CONTENUTO DEI RECORD
-----

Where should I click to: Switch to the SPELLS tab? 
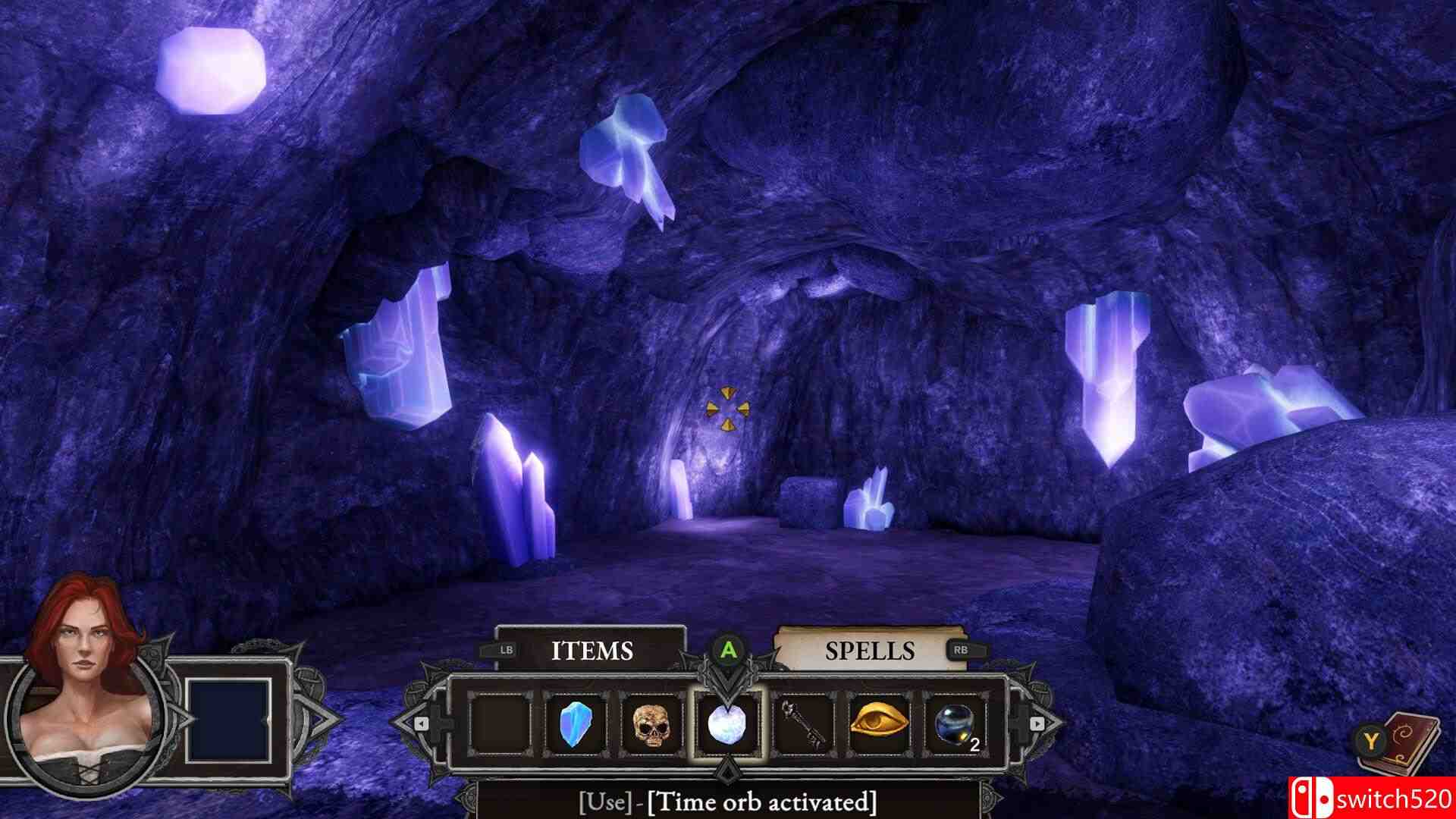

-----

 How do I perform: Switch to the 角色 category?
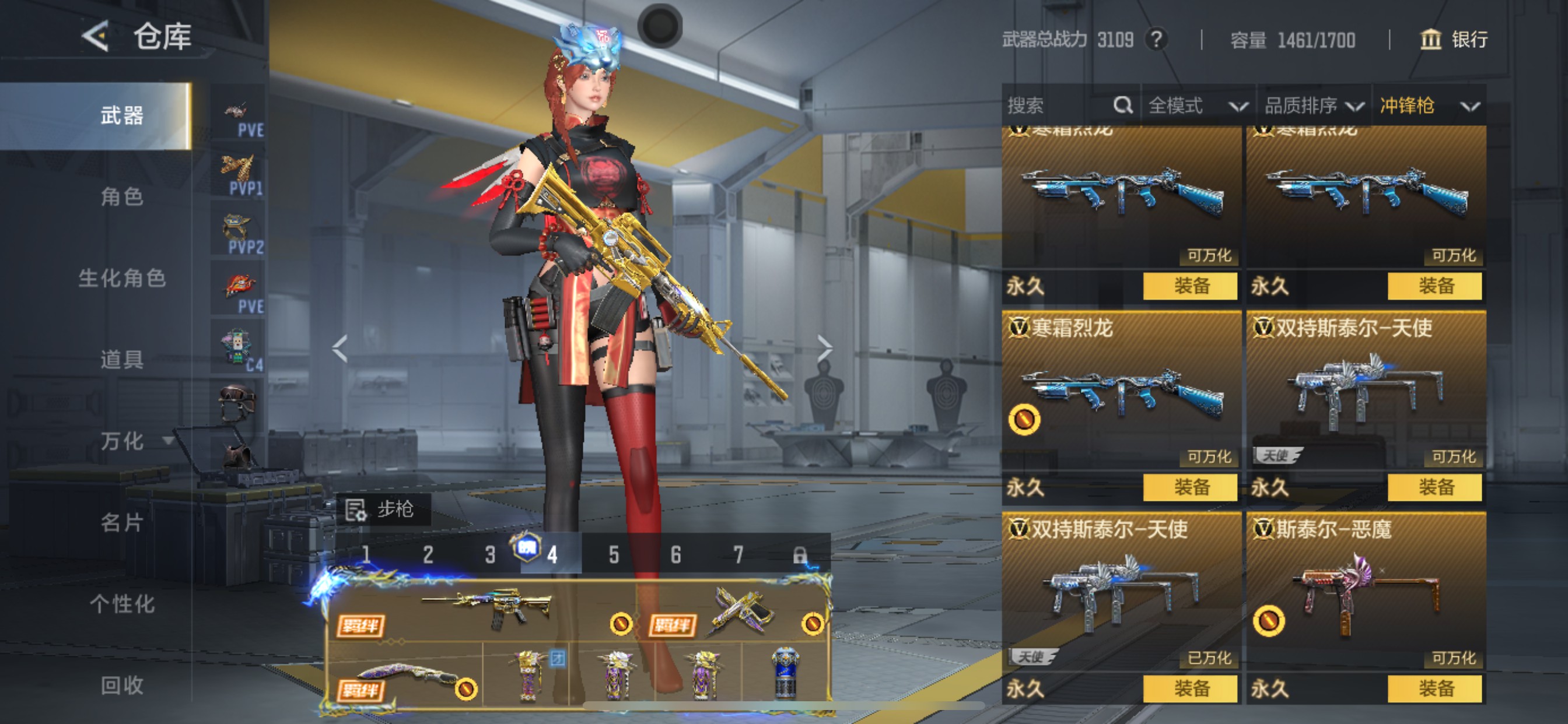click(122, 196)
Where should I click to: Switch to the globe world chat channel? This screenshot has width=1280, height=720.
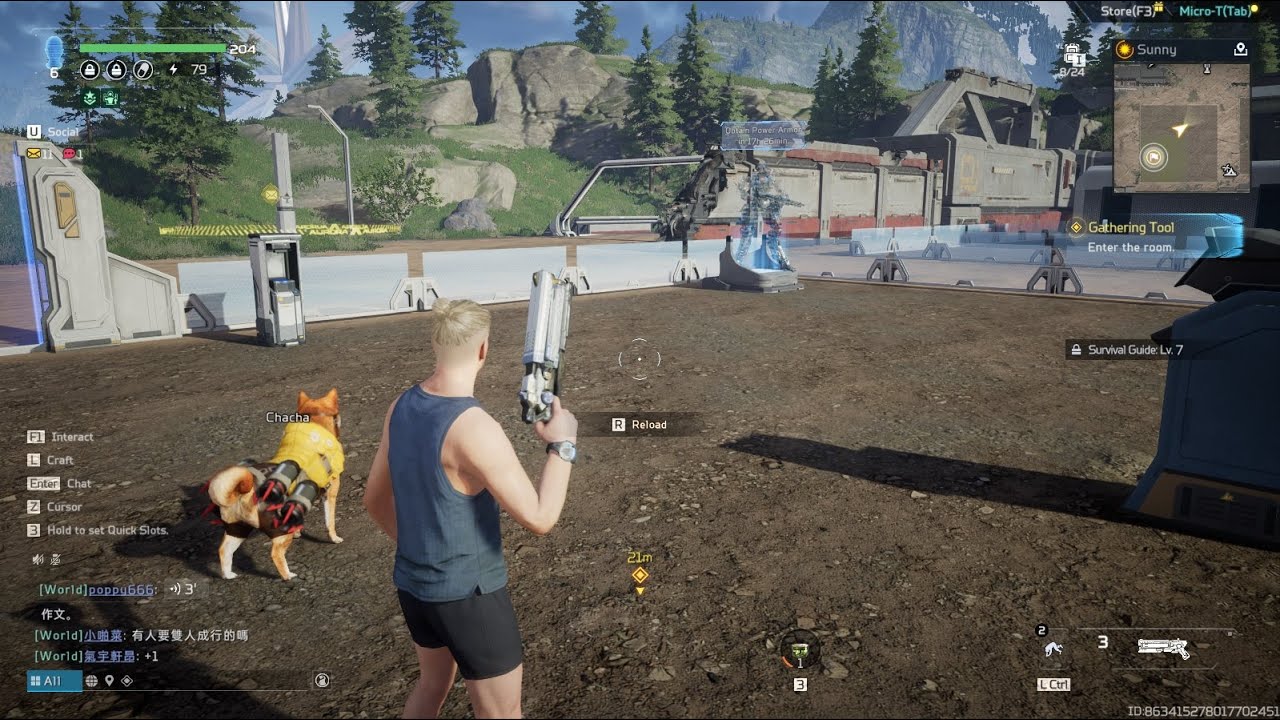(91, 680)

-----

ISTRUZIONI DEL COMPITO
Conta le righe dei record in cui compare la parola "Switch", tenendo conto di maiuscole e minuscole. Scrivi soltanto il numero.

COMPITO SVOLTO
3